Event
Summary
"REDWOOD
SHORES, Calif., and MINNETONKA, Minn., Nov. 9 /PRNewswire/ -- Oracle Corporation
(Nasdaq: ORCL) and Carleton Corporation (Nasdaq: CARL) today announced that
the two companies have signed a definitive merger agreement for Oracle to acquire
Carleton, an early innovator of data quality and mainframe data extraction software
for customer-focused data warehousing applications. The acquisition will be
effected through a cash merger pursuant to which holders of Carleton common
stock will receive approximately $2.45 per share or $8.7 million in the aggregate.
The parties anticipate closing the transaction by the end of February 2000,
which is subject to approval by Carleton's stockholders and certain other closing
conditions". The offer values Carleton shares at $2.45 a share, which is less
than the stock's closing price on Monday of $2.56.
According
to Michael Howard, vice president of Oracle's Data Warehouse Program Office,
"It increases our ability to provide better knowledge to customers; it's a big
win for Oracle. There's a lot of dirty data about customers today; it's stored
in a fragmented way. The Carleton software can clean it up. This is a top priority
for e-businesses."
Carleton
was founded in 1979 and marketed a product called Passport, which was an early
leader in extract/transform/load tools for data warehousing. It was a strong
contender with customers who had mainframe legacy data such as sequential files
and VSAM. In 1997 Apertus Corporation acquired Carlton, and the new company
became the Apertus Carlton Corporation. Apertus was a supplier of data cleansing
and integration software.
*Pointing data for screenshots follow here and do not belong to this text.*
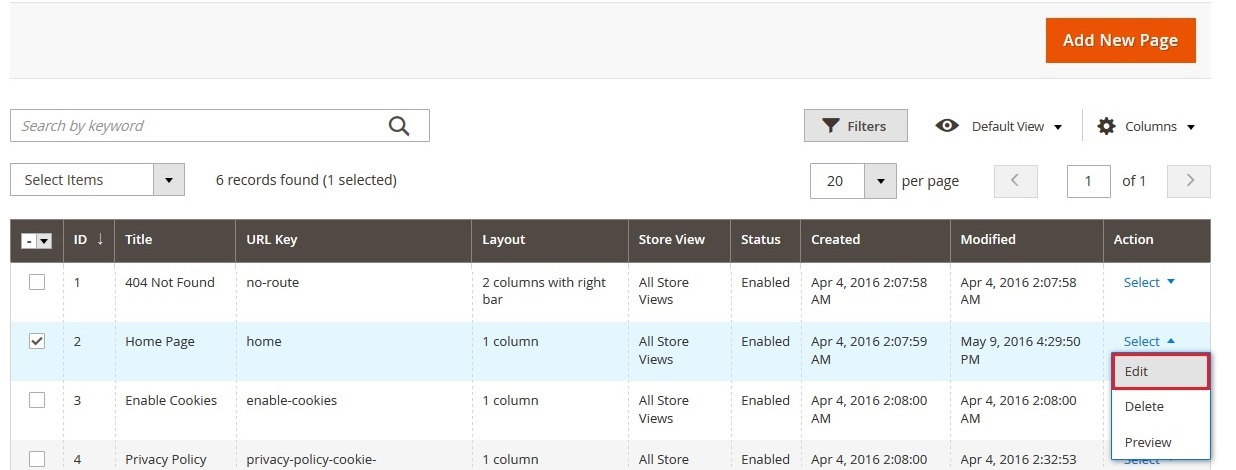
Task: Click the funnel Filters button
Action: tap(855, 126)
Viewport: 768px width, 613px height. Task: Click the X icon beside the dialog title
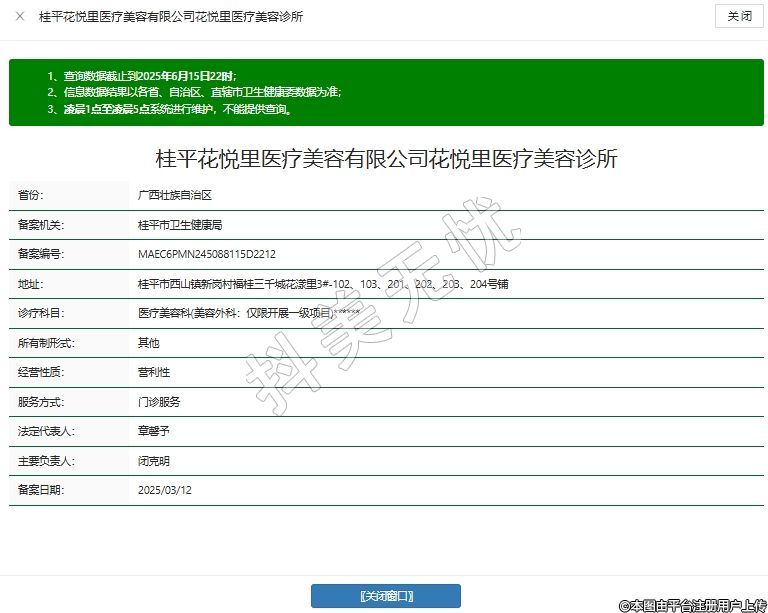(20, 17)
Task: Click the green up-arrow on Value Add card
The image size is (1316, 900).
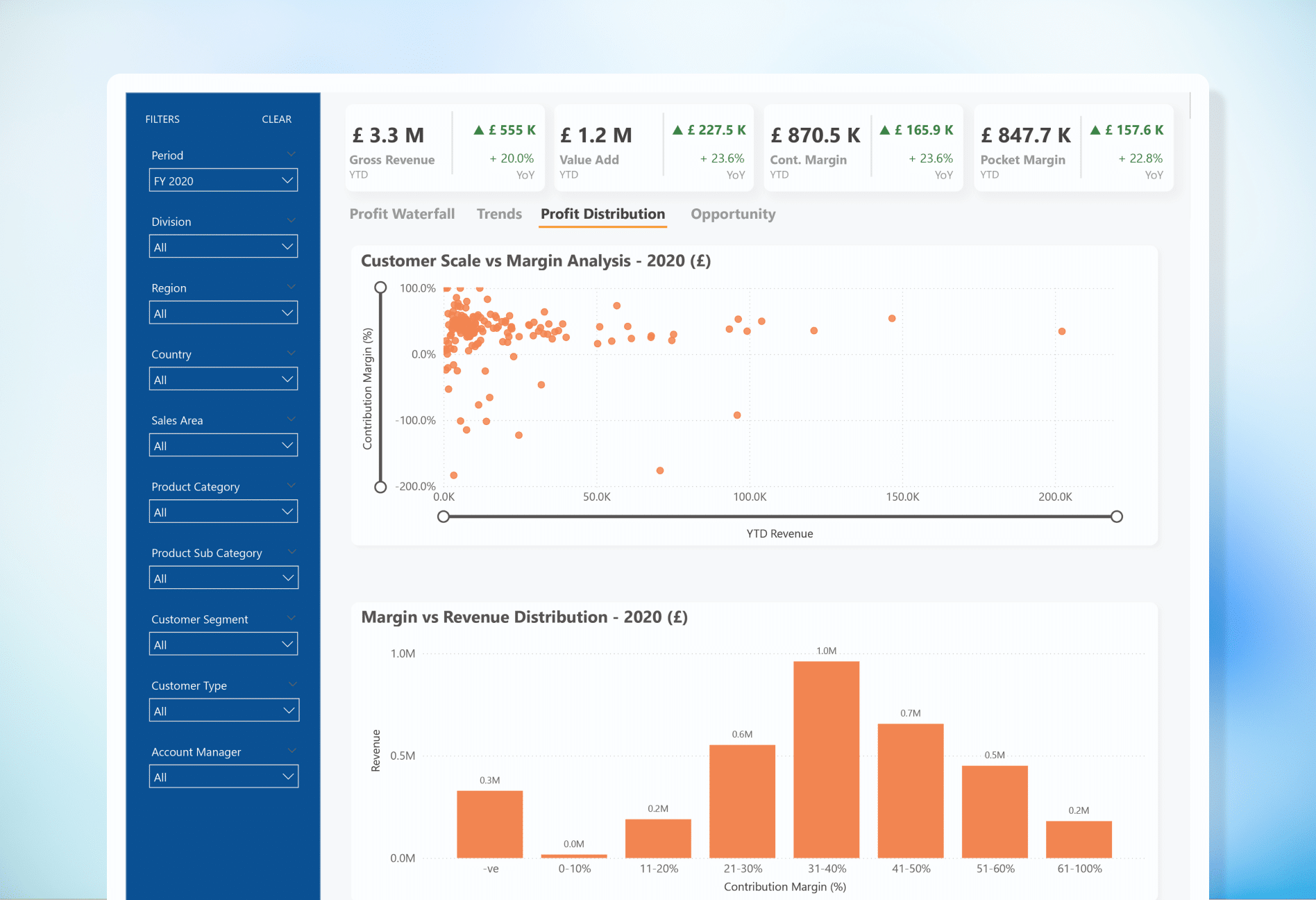Action: [677, 130]
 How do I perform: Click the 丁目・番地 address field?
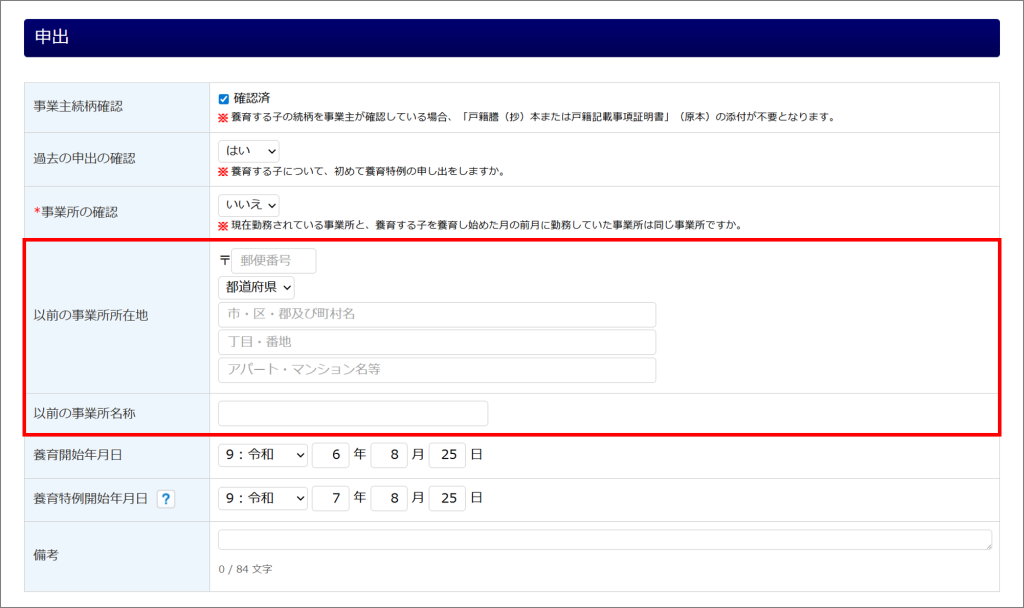click(x=436, y=342)
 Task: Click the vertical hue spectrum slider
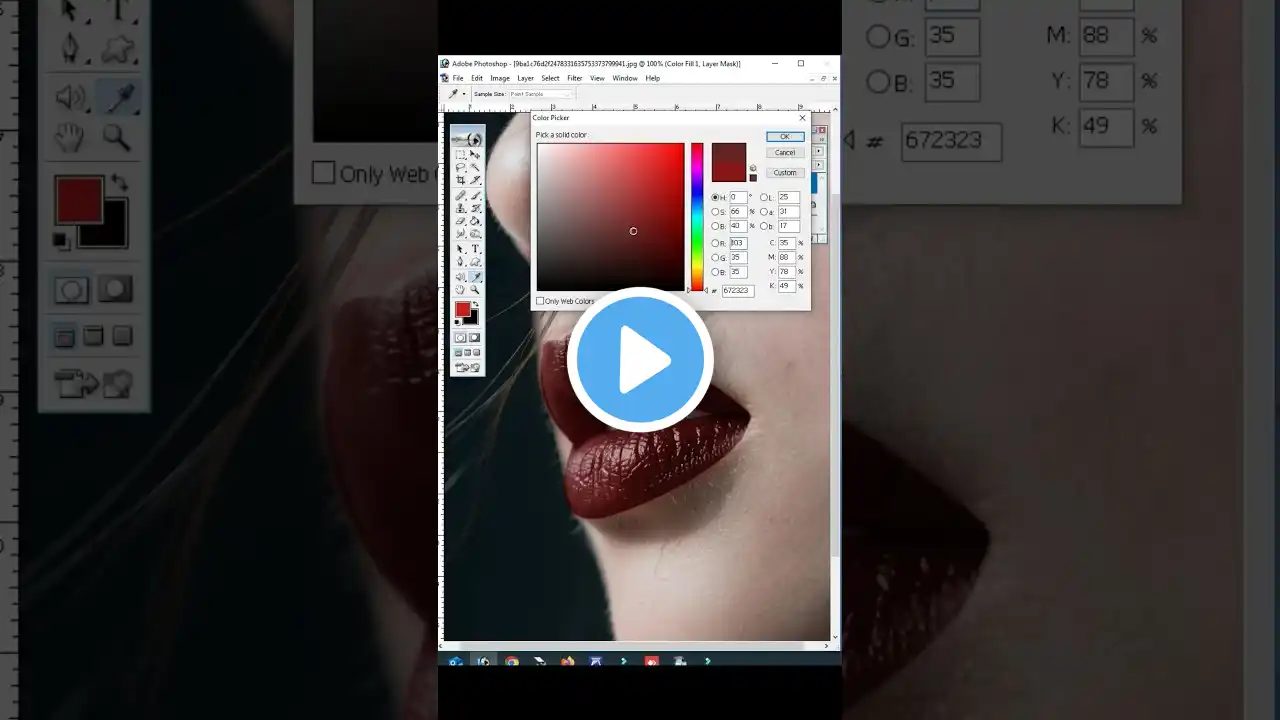(697, 217)
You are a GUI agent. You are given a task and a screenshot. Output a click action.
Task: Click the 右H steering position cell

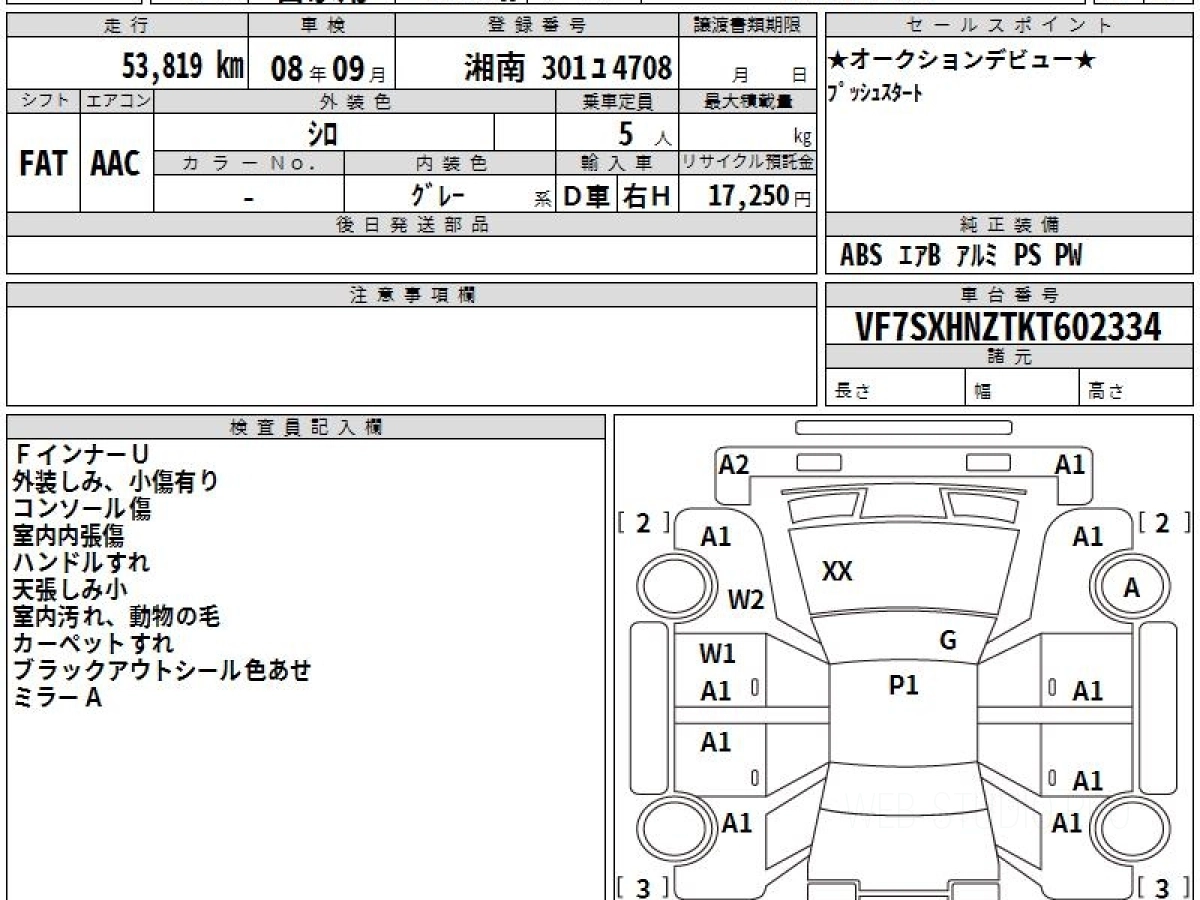(x=647, y=196)
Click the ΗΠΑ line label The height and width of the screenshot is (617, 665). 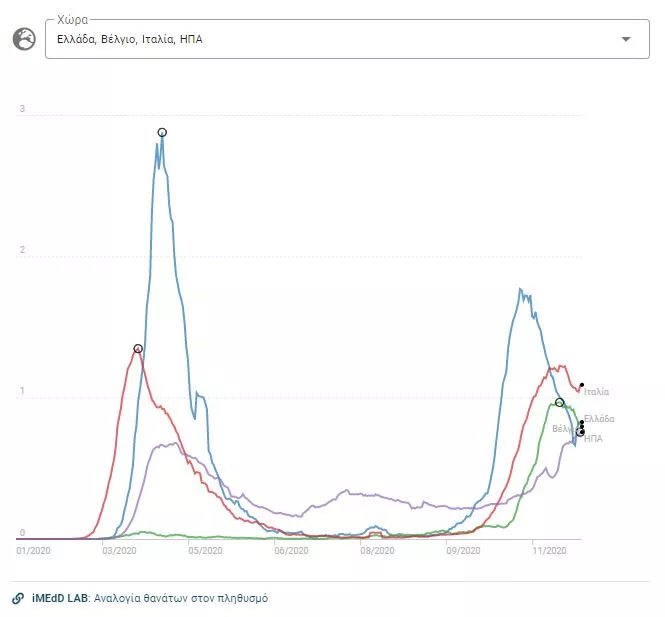[593, 438]
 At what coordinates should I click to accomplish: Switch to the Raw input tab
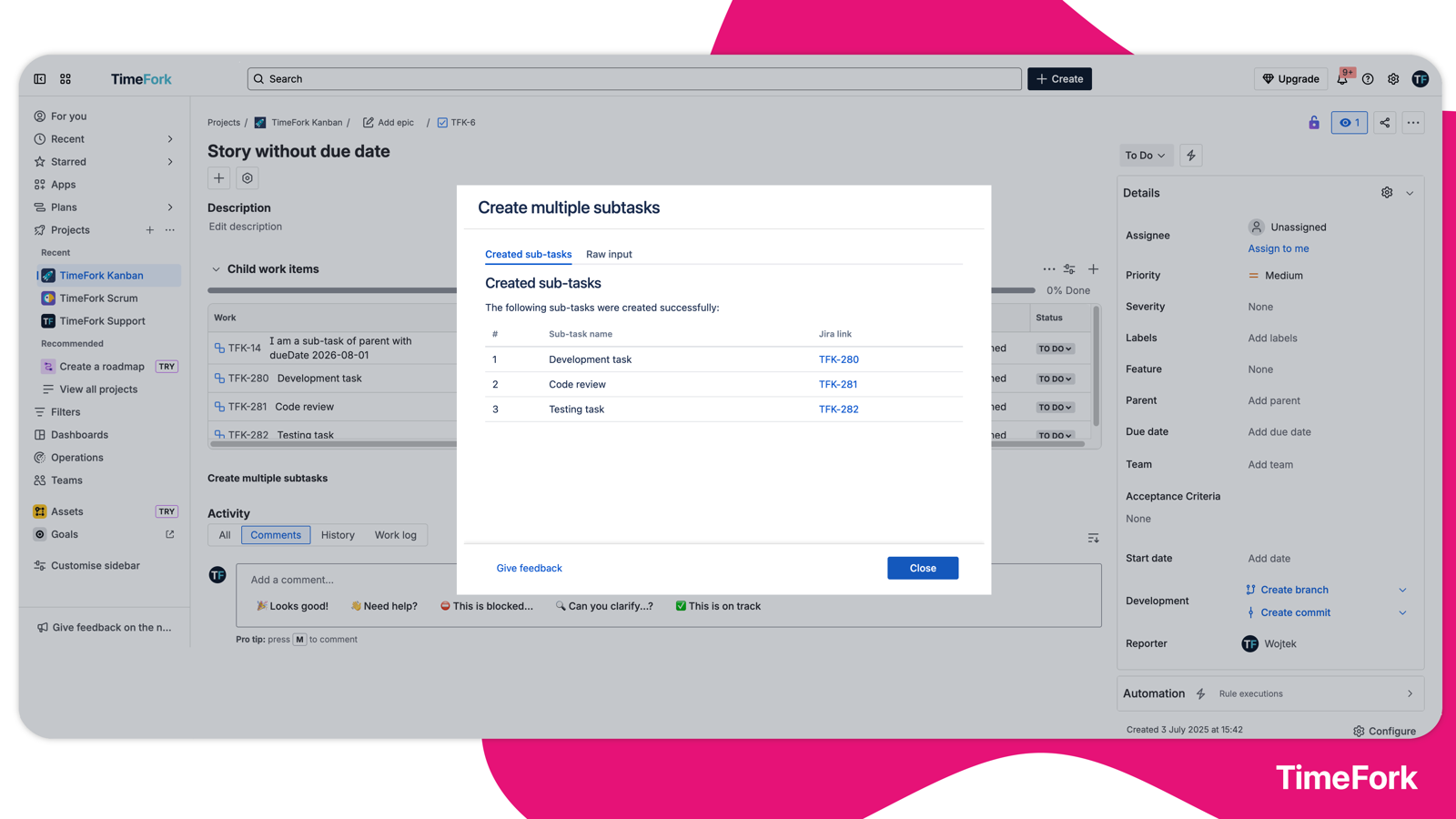coord(609,254)
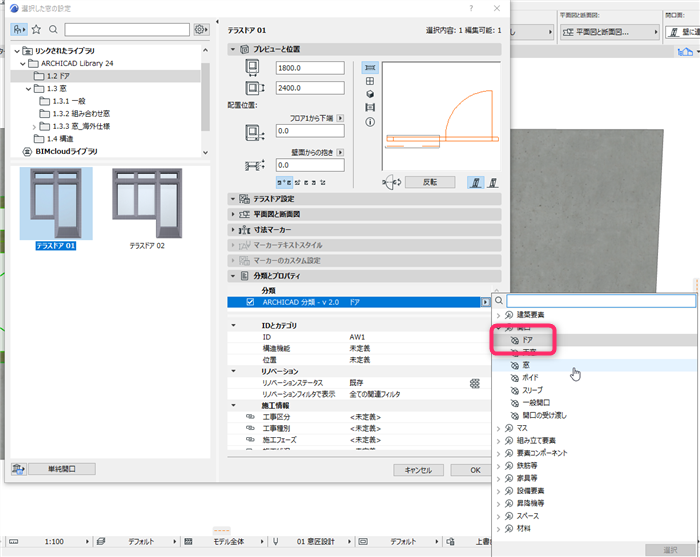Click the renovation status icon

pos(475,383)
The product of this merger became Carleton Pure*Extract
(data movement) and Carleton Pure*Integrate (data cleansing and validation).
In September, Carlton secured a working capital line of credit from Silicon
Valley Bank of Santa Clara, California in order to continue its growth strategy.
Carlton had problems with their market capitalization, and their 52-week low
stock price at the time of the announcement was $1.00 per share. .
Market
Impact
TEC predicted Carlton would be acquired in the news analysis "Data
Warehouse Vendors Moving Towards Application Suites", September 29, 1999.
With this acquisition, Oracle gains access to both the data extraction/transformation
and the data cleansing technologies. Oracle has traditionally had their customers
use Oracle gateways to access mainframe data, so it is very probable that the
data cleansing technology is what they were after for inclusion in Oracle Warehouse
Builder. Carleton has been an obvious takeover candidate for some time because
of their financial problems. Oracle is the second vendor to acquire data cleansing
technology recently, as Ardent Software acquired Prism and its QDB data cleansing
technology earlier in the year. More vendors will need to add this feature to
their suite, so TEC reiterates the prediction that the remaining data cleansing
vendors, such as Vality and Trillium, will be courted vigorously by the remaining
extract/transform/load vendors such as Computer Associates and Sagent.
User
Recommendations
Companies should include Oracle Warehouse Builder on any long list of vendors
for data warehousing solutions. However, they should keep in mind that the product
was already eight months late before this announcement and has been reported
to still lack "critical functionality" needed in production environments, according
to a confidential report by Honeywell, Inc. on a pre-beta version of the software
in mid-September. The fact that Oracle now intends to include the Pure*Extract
and Pure*Integrate functionality is likely to slow development even further.